Designer children’s clothes, designer children’s shoes, designer children’s toys and fabulous children’s parties are the norm around here, which can all seem a bit mad if you spent your own childhood begging for penny sweets from your friends and making your own chess sets from drawing squares on the back of a cereal packet. Here is a collection of my posh kids stories that made me laugh:

1. A friend of mine attended a childbirth support group. Upon being advised by the facilitator to moisturise their new born baby with olive oil, one of the group asked if extra-virgin was OK as that’s all they had in the house. I think you’ll find it’s only the second-press of Sicilian olives that are acceptable.

2. Whilst the stroppy kid screaming in the Morrison’s supermarket for sweets is probably the norm the country over, at the local Waitrose, Lil Bro has a tantrum for Yakult. It’s like: “Give me my pro-biotic yoghurt drink – NOOOOW!”

3. Whilst schools the country over are serving chicken nuggets, in our area, they are chicken goujons. “You mean nuggets?” I said to Lil Bro, “No, no, I didn’t have chicken nuggets, I had chicken goujons” (with a quinoa salad on the side I suspect).

4. 3-year old Big Sis and her friend were on one of those car-rides for children that they put outside supermarkets to extract money off parents. Her friend was delighted and declared that she was driving to the cinema. Big Sis pipes up with lovey aplomb, “I’m driving to the THEATRE”. Her friend’s mother raised an eye-brow at me. Ah, such mixed emotion of pride and embarrassment. To be fair, Big Sis at the time had gone to the theatre more times than the cinema (I’m talking “Tiger that came to tea” not “Ibsen’s Brand”) so it was not her fault, but, oh, the snobbery.

5. Big Sis and Lil Bro were playing with their friends on a toy sled. They pretended the sled was an aeroplane, packed up belongings and were going on holiday. “We’re off to the Maldives” one friend cried, “No, St Lucia” said the other. Well why not? My kids started trying to sell them food on the plane. The others said that you did not need to pay for food on planes. My kids said you did and demanded that they pay up. I think I know where the problem is here…

6. I don’t go big on presents for children’s parties. Kids who invite my kids to their parties are lucky if they get a small Melissa & Doug wooden jigsaw off me. It was rather embarrassing then that in the going home party bag of a party at which we had given said small Melissa & Doug jigsaw, was a bigger Melissa & Doug jigsaw, alongside other goodies including sweets, pencils and an anorak! What happened to a slice of cake and a few penny sweets…?

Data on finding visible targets
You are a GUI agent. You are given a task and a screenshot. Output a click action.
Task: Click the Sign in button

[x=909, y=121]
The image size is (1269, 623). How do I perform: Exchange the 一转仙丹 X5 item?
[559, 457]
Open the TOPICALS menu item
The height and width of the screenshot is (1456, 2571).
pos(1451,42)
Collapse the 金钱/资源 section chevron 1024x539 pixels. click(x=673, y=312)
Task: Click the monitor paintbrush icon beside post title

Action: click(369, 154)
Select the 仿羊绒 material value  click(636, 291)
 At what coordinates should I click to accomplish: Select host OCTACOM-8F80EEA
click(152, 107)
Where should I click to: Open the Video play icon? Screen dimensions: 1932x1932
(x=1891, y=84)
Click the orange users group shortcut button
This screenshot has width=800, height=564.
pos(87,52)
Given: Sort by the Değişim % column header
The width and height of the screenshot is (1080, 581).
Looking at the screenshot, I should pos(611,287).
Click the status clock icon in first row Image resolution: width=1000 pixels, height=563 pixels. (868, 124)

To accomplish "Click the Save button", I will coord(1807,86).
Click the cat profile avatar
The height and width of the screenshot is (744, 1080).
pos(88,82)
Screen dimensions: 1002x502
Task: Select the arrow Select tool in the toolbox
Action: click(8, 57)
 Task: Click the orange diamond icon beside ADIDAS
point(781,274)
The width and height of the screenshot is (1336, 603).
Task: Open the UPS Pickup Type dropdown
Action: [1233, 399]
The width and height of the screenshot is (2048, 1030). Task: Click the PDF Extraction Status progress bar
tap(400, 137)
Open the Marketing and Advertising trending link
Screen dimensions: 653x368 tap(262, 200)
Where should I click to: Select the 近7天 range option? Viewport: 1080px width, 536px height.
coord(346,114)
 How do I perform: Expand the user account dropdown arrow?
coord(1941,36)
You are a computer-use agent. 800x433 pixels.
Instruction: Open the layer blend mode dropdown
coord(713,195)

■ Required task A ■
Answer these questions from the posh kids stories:
(i) What drink does Lil Bro throw a tantrum for at the local Waitrose?
(ii) Where does Big Sis announce she is driving on the supermarket car-ride?
(iii) What item of clothing was in the going home party bag?
■ Required task B ■
Count the lines in the rows that contain the string "pixels". Give only the number.
The posh kids stories and the rows have no connection to each other.

■ Full answer A ■
(i) Yakult
(ii) The theatre
(iii) An anorak

■ Full answer B ■
3